The human thinking has to come first. Always. The moment you reverse that order; you have outsourced the most important part of the creative process to a machine that does not know your brand.

Workflows, Not Tools

The final argument Nikesh makes is structural. The brands and agencies that will win in this environment are not the ones with the most tools. They are the ones who have built the best systems around those tools.

The point is not to keep adding more AI tools to the stack. The brands and agencies that will win are the ones that understand where each tool belongs in the creative process. One tool may help sharpen the brief. Another may help visualize early directions. Another may support production, adaptation, or versioning.
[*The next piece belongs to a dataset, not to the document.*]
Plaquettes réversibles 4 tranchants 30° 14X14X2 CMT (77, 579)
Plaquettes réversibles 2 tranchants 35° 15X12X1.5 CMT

But no single tool can solve the full creative problem on its own. That too only when organised as right workflows with right human involvement.

 “Workflows and systems rather than individual tools, that is going to be the name of the game. No one single tool would work out for you for sorting your grand scheme of the problem.”

 The hybrid imperative is not just about combining AI and human talent in the right proportion. It is about building the infrastructure, the workflows, the briefs, the brand team capabilities, that makes that combination consistently productive.

 The 45-second film that should not have been possible was not made by AI alone. It was made by a director, a creative director, a DOP, and tools that extended their craft. Human first. AI second. In that order. That is the only formula that wins.

Nikesh Ghosh is a contributor to the Media OS 2026 Report, examining how Indian advertising is being rebuilt from the ground up. This piece has been curated by Shripad Kulkarni based on the conversation for the MatheMedia Podcast Series.